When the flight landed in Washington, he took a $200,000 ransom and four parachutes, and released all 36 passengers and two of the six-person crew. He then directed the remaining crew to fly on to Mexico City.

Sometime after the plane was again in the air, Cooper parachuted out and was never seen or heard from again.

Now a new book by a man who says he was Cooper’s best friend is claiming to reveal his true identity.

According to the book, “D.B. & Me: A Criminal, A Spy, My Best Friend,” Cooper was in fact ex-military paratrooper Walter Reca, and he lived out his life in Michigan following the infamous hijacking, and even became a “high-level covert intelligence operative.”  

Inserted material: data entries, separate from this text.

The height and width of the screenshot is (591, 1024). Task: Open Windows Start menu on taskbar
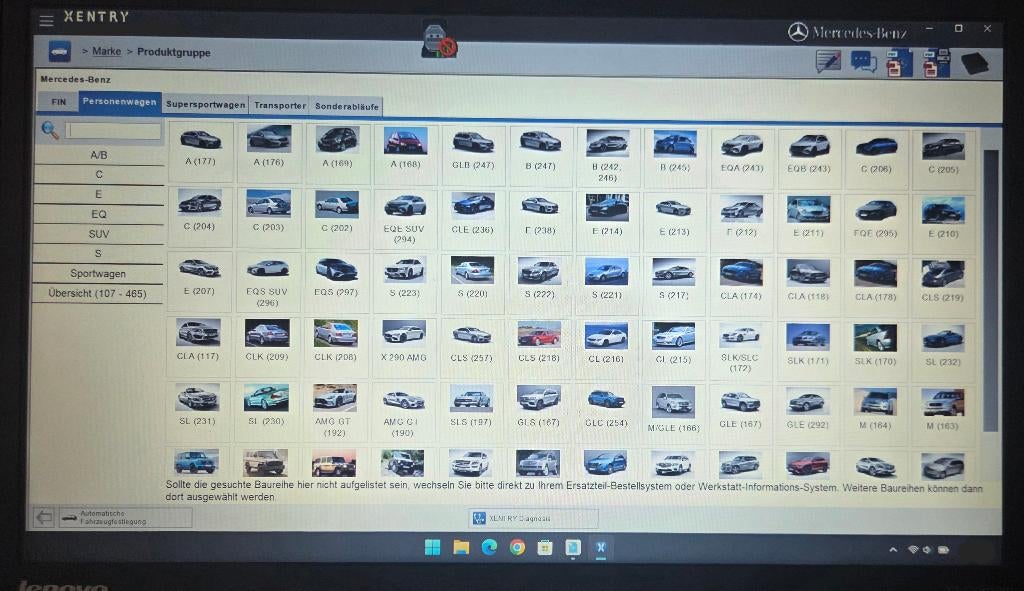[x=432, y=547]
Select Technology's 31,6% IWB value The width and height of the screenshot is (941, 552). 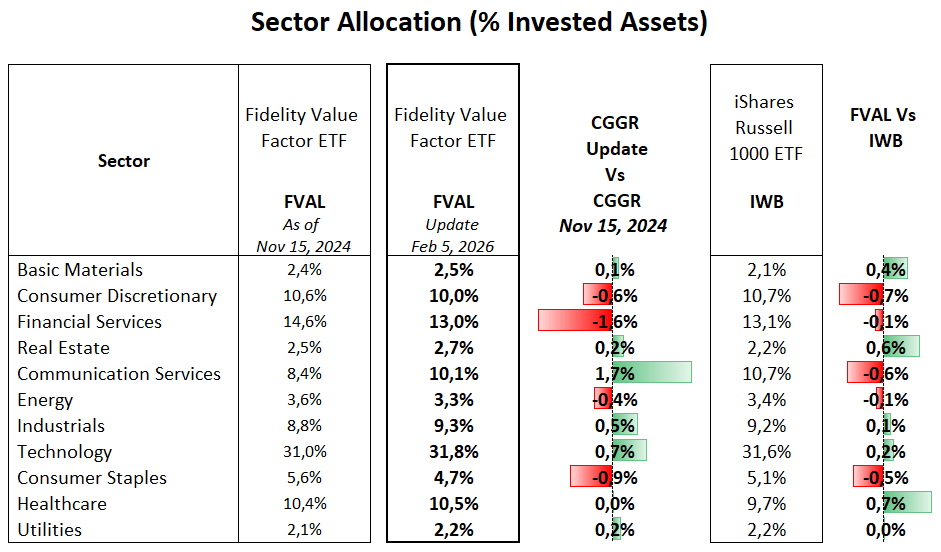pos(766,452)
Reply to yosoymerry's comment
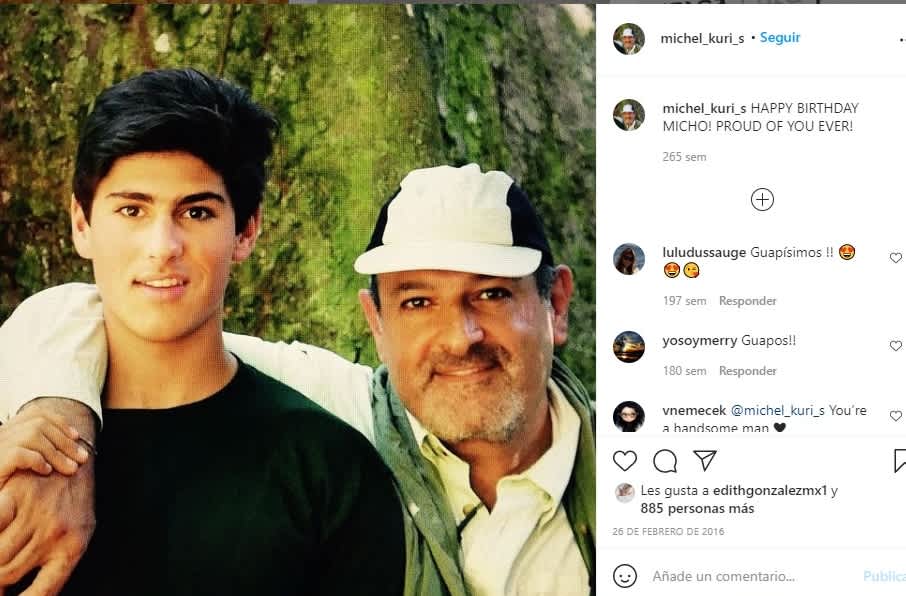The image size is (906, 596). click(747, 371)
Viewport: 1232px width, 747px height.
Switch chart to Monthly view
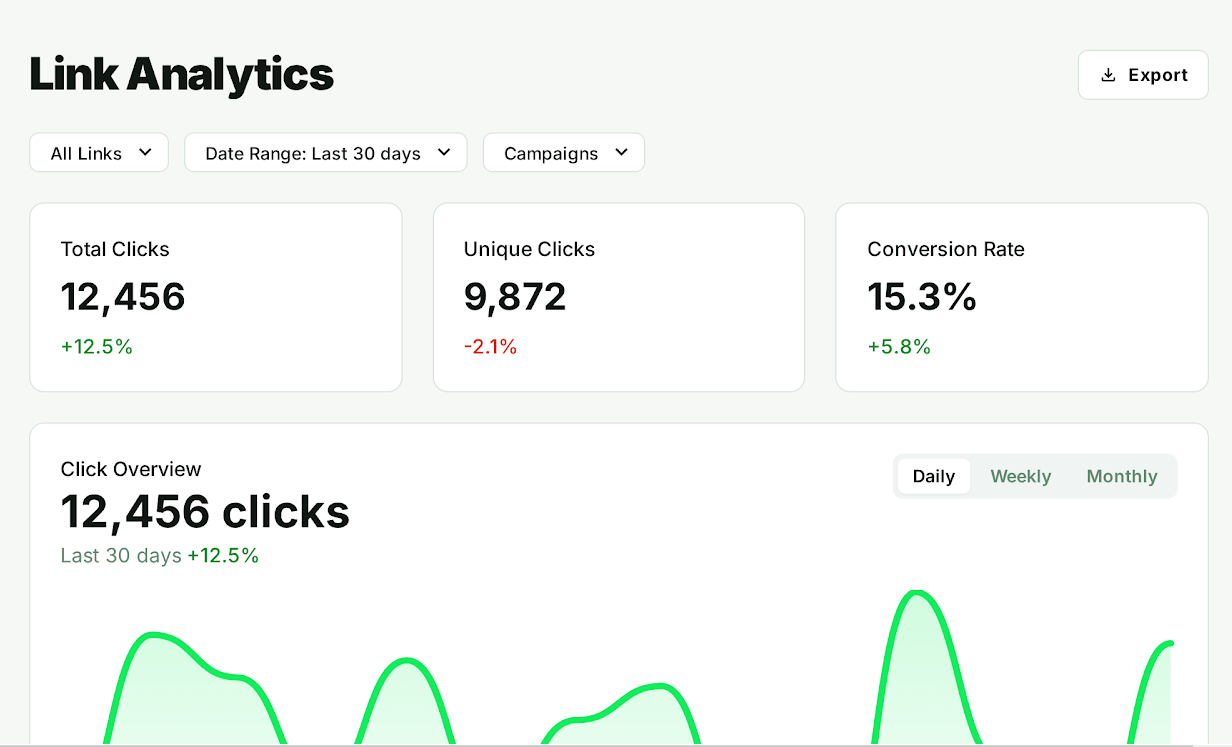coord(1121,476)
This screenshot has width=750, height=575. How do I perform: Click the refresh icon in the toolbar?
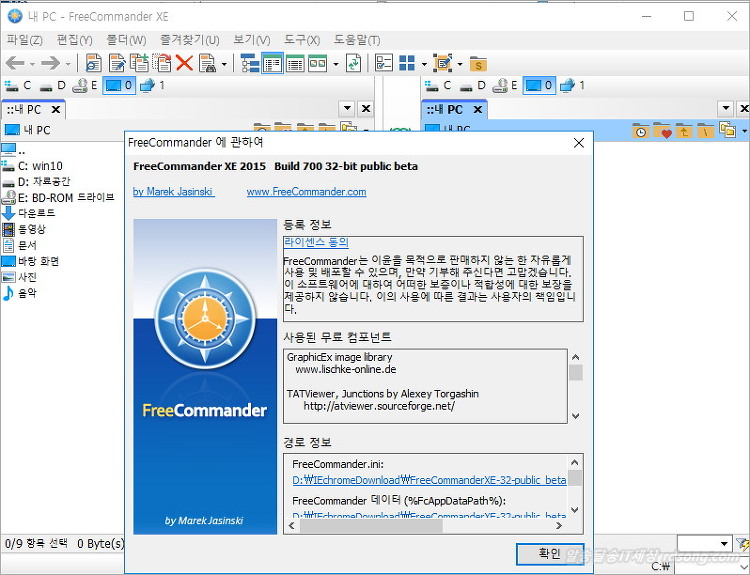coord(353,63)
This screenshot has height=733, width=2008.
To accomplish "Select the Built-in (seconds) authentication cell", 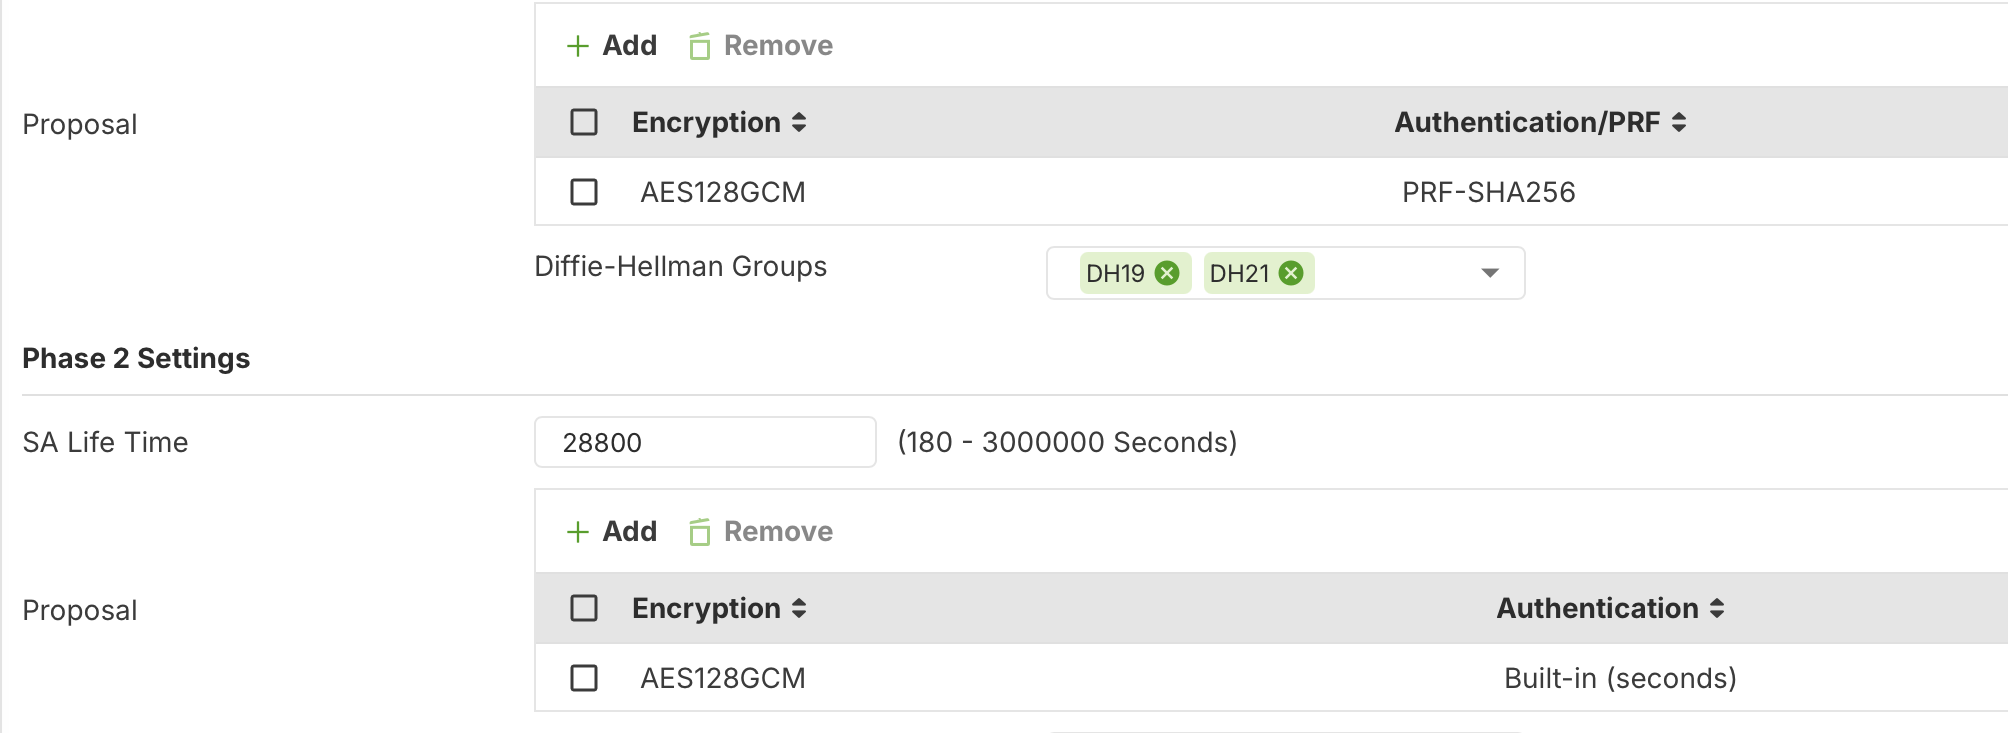I will click(x=1620, y=678).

The publisher of the book, Principia Media, held an event in Michigan on Thursday to reveal Cooper’s identity. Carl Laurin, the author, says has gathered evidence supporting his claim for more than a decade.

According to a news release from the publisher, Laurin made three hours of audio recordings with Reca in 2008, and additional evidence includes witness testimony, documentation related to the cash ransom, recollections of Reca’s late-life confessions, and even an article of clothing he supposedly wore during the jump.

At a press conference in Grand Rapids on Thursday, Laurin explained how he told Reca in 2000 that he suspected he was Cooper.

“Almost-daily discussions over a 14-year period and more than three hours of audio recordings” confirmed his suspicion, according to the release.

An online obituary repository lists a Walter R. Reca as having died in Oscoda, MI, in 2014.

Laurin described him as a “daredevil, determined, fearless, and tough as nails” according to Grand Rapids Magazine.

Fox News reported that Reca acknowledged his identity as Cooper in the recordings, saying he “never even had a second thought” over the years about the daring escapade.

The only evidence ever recovered in the case was $5,800 from the ransom found along the Columbia River, and FBI agents on the case have said in the past there was reason to believe Cooper made an ill-fated decision to jump.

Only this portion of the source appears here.